Encore : ce mot peut être la supplique de perpétuation d'un
bienfait. Il peut a contrario être assassin. Gladys est encore belle. Il y a
dans cette phrase plus de passé que d'avenir. Gladys est au supplice. Sa
jeunesse s'est enfuie. "Le souvenir de sa jeunesse l'emplissait d'une
souffrance jalouse."
Plaire. Rendre brûlant de convoitise les hommes, jalouses les autres femmes.
Susciter le désir à son paroxysme et ne jamais l'assouvir. Car assouvir c'est
déchoir. Descendre de son piédestal et se noyer dans la multitude. S'immoler
dans le plaisir. "On obtient toujours moins que l'on a rêvé."
"C'était pendant l'horreur d'une profonde nuit.
Ma mère Jézabel devant
moi s'est montrée,
Comme au jour de sa mort pompeusement parée.
Ses malheurs n'avaient point abattu sa fierté;
Même elle avait encor cet éclat emprunté
Dont elle eut soin de peindre et d'orner son visage,
Pour réparer des ans l'irréparable outrage."
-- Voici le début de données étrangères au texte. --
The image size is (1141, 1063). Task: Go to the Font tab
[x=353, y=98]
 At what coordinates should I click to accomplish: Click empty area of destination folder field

Ces vers tirés d'Athalie, la pièce de Racine donnent leur titre à cet ouvrage.
Ils illustrent tout le drame de Gladys. Vieillir, perdre l'éclat de sa beauté.
Être privée du regard des hommes et le voir se détourner sur la fraîcheur de la
jeunesse. Perdre l'exclusivité. L'âge venant, les outrages du temps la
mortifient.
S'il en est qui s'enorgueillissent de leur descendance, elle déplore que sa
fille envisage de convoler et faire d'elle une grand-mère. Quelle horreur.
Grand-mère ! Elle ne peut entendre ce mot sans frémir. Elle a quarante ans
quand sa fille meurt en couche faute de soins. Elle ira jusqu'à renier son petit-fils
pour ne pas se voir affublée du statut de grand-mère. Devenir grand-mère
graverait son âge dans ses traits et ferait fuir les galants.
Galdys a mis le sens de sa vie dans le plaisir de faire languir les hommes,
jusqu'à la souffrance, dans le fantasme qu'elle suscite. L'impatience,
l'attente, le désir. Être désirée encore et toujours. Gladys n'existe que dans
les regards qui se posent sur elle. Sûre de son pouvoir, elle n'a jamais été
jalouse. Ce n'est pas aimer auquel elle aspire, c'est d'être aimée. Elle est
odieuse, de bonne foi, convaincue de la ferveur qui lui est due et dont elle se
nourrit. Lorsqu'elle sera rattrapée par les conséquences de son égocentrisme méprisant,
Gladys commettra le pire. L'ouvrage de d'Irène Némirovski commence
par son procès. le procès d'un monstre d'égoïsme.
Fabuleux huis-clos dans la conscience torturée d'une riche et belle femme qui
voit son pouvoir lui échapper. Roman psychologique d'un narcissisme exacerbé,
cet ouvrage est passionnant par l'exploration qu'il fait de ce travers de la
nature humaine. L'individu au centre du monde, sous les projecteurs de regards
envieux. le culte du moi. Pourquoi faut-il attirer l'admiration de ses
congénères pour exister ?
Je fais la connaissance d'Irène Némirovski avec
cet ouvrage. Il m'encourage à explorer le reste de l'œuvre de celle qui n'est
pas revenue d'Auschwitz. Une écriture accessible et profonde à la fois.